Help sex workers organise!

Submitted by AWL on 12 January, 2021 - 10:52 Author: Kelly Rogers
Sex workers' rights demo

The key and simple question at the heart of debate around sex work is: what best empowers sex workers to fight for themselves? The answer is unequivocally recognising their work as work and giving them the rights and means to organise: against the bosses in brothels and clubs, for better pay and safer conditions.

The answer is not, no matter which way you look at it, to make their work more dangerous and make it more difficult for workers to seek help or exit the industry, which is precisely what the Nordic Model does. In her article “No to the Swedish Model”, Apsi Witana makes this point well: the Nordic model drives sex workers away from brothels, where they are safer, onto to the streets by laws against brothel-keeping. It makes clients less willing to hand over information that can be used to identify them. It has led to increased surveillance and harassment by police. It offers no protection to sex workers from eviction or any support for those seeking to exit the industry.

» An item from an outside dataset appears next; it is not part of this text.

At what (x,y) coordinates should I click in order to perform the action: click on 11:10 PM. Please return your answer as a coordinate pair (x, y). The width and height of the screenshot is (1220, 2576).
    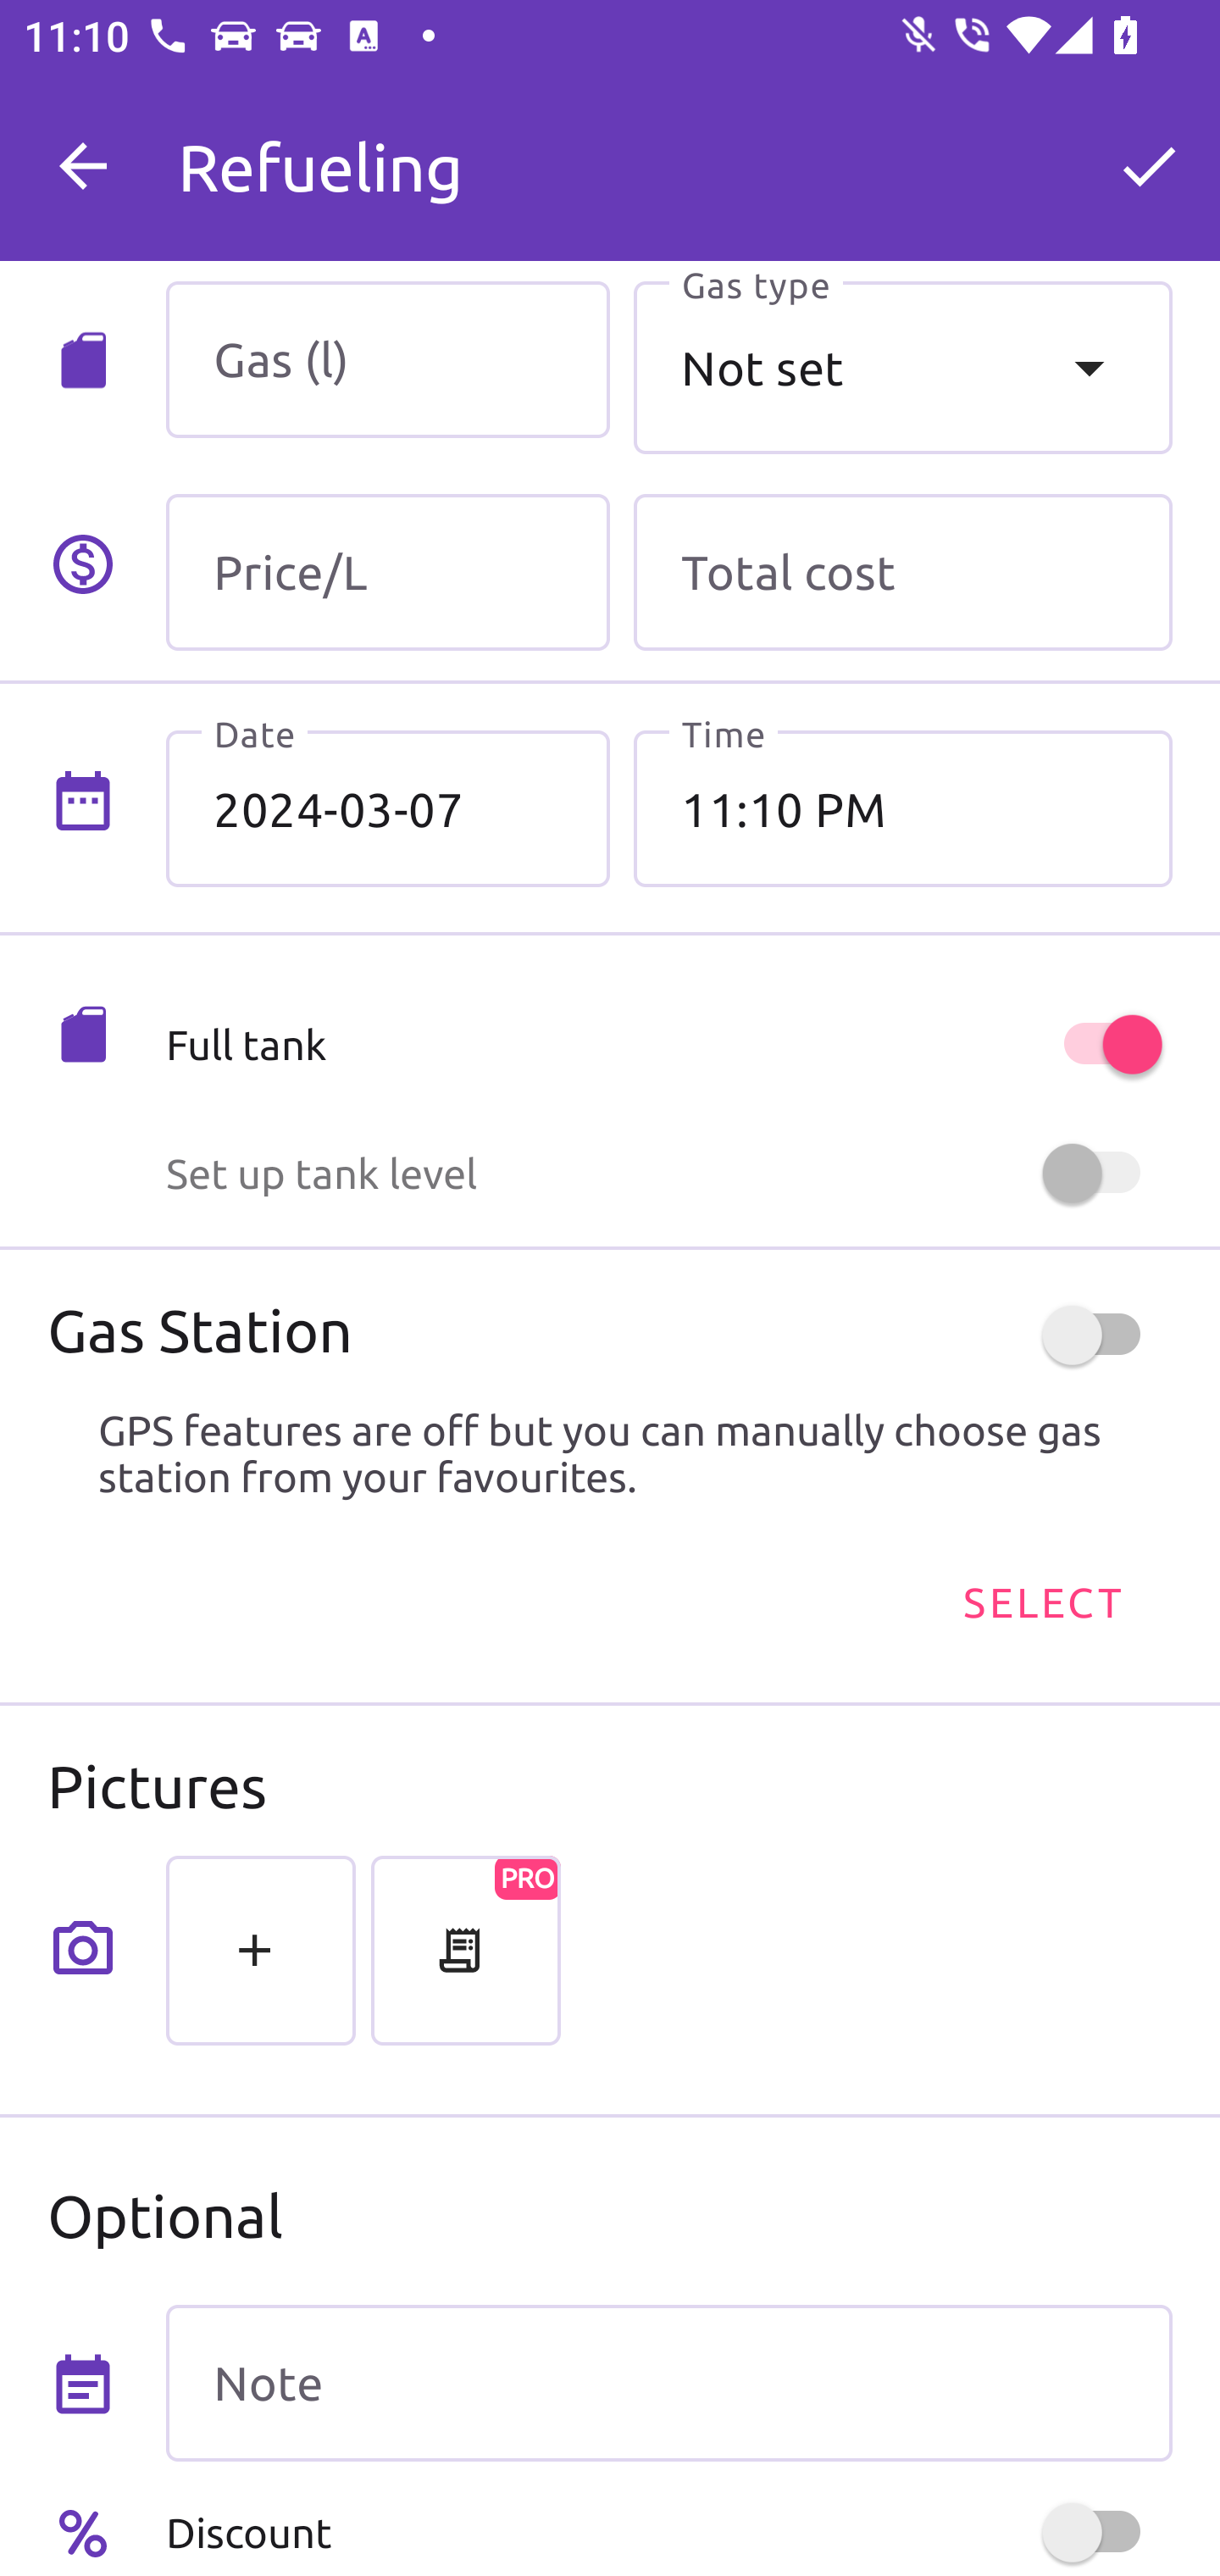
    Looking at the image, I should click on (902, 808).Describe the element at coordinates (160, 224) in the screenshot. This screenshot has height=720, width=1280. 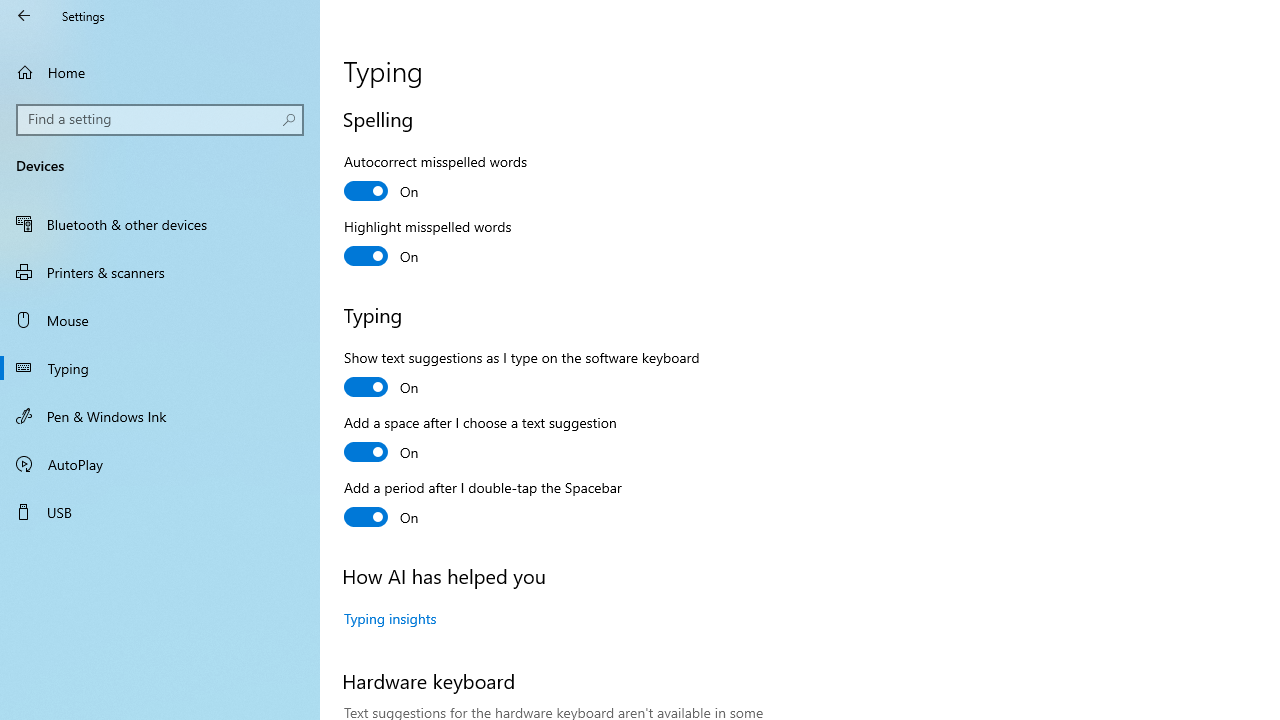
I see `Bluetooth & other devices` at that location.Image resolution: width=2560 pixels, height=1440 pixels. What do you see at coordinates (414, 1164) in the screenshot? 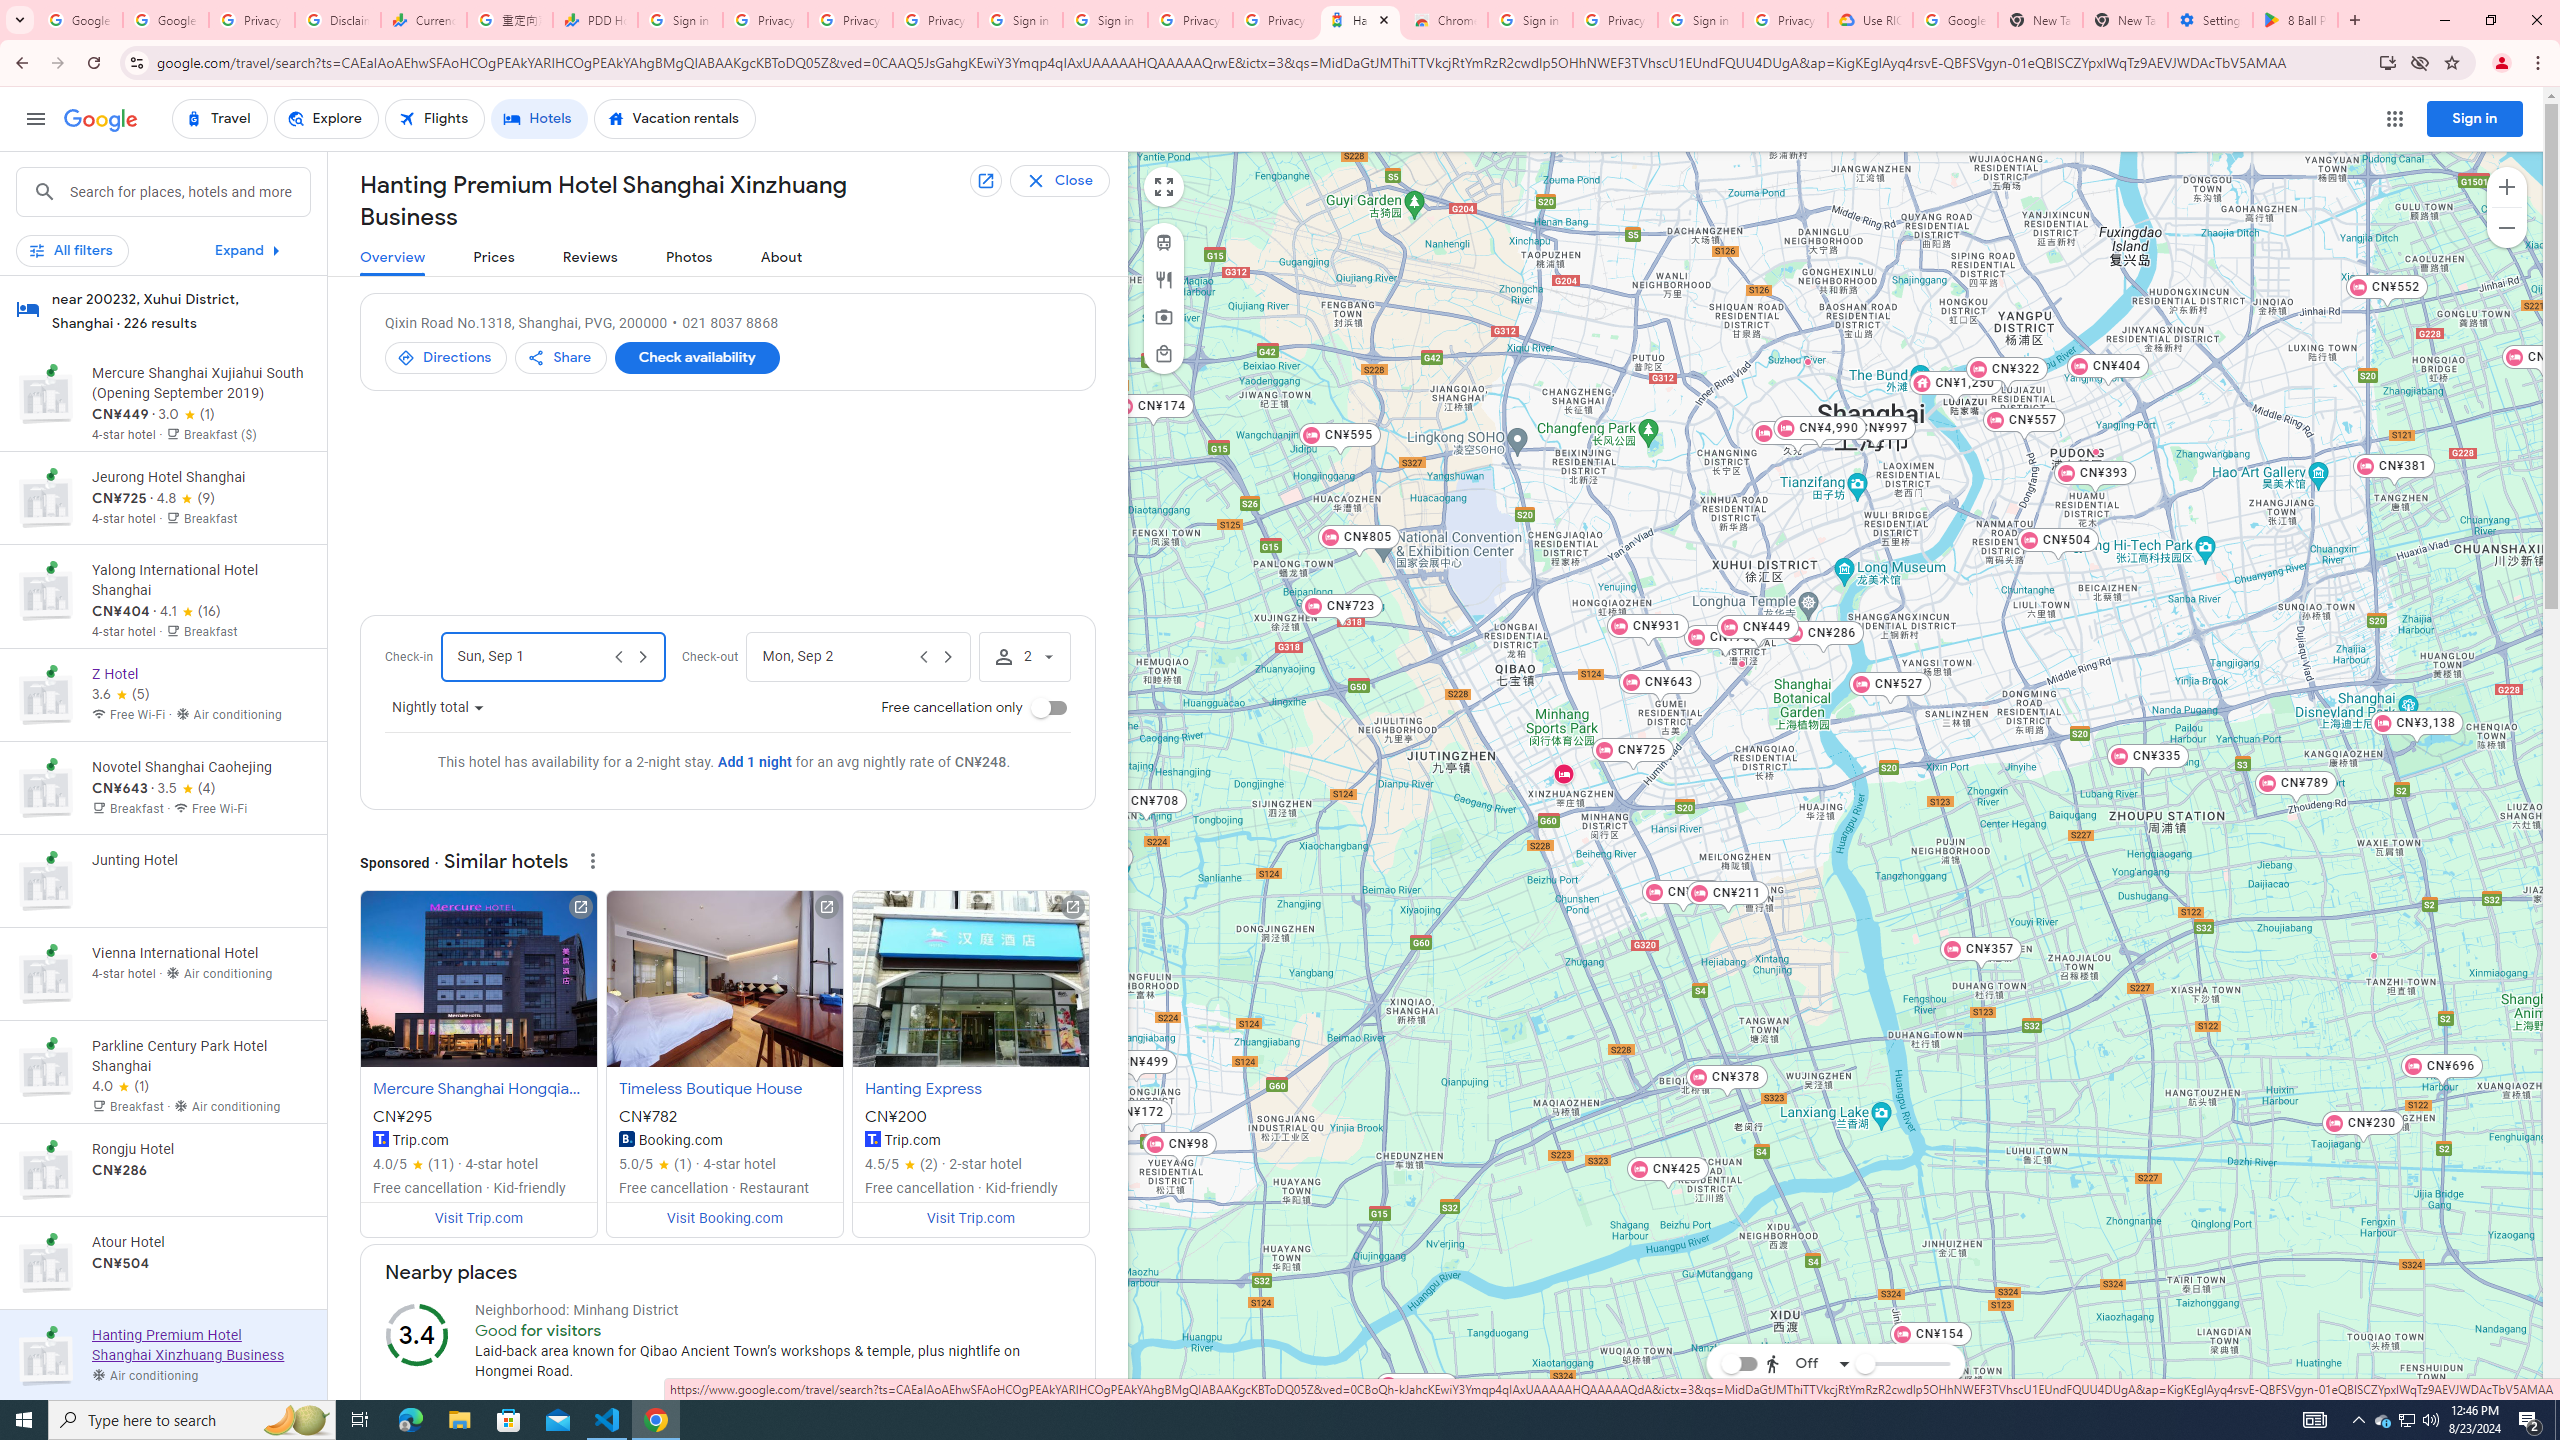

The list goes on… Meanwhile, plenty of evidence suggests that the Nordic Model has not led to a decline in sex work, its primary aim.

In any case, measuring the success or failure of a policy only in terms of a decline in sex work misses the point. There is, after all, nothing inherently wrong with money exchanging hands when people have consensual sex. Why not, instead, ask: how many sex workers are members of trade unions? Have conditions in workplaces improved? Are sex workers able to conduct their work under conditions of their own choosing e.g. to set up their own brothels in their homes without fear of reprisal from their landlord or the police? Has pay improved across the industry? These are much more useful measures of whether we are truly helping sex workers stay safe and, ultimately, leave the industry — if they choose.

Socialists and feminists must concern themselves with redistributing power, and therefore wealth and the freedom to live well, to the working class. We must, then, listen to sex worker-led organisations when they say no to the Nordic Model, fight instead for sex work to be decriminalised and support those sex workers who are already organising in their workplaces, in spite of the risks.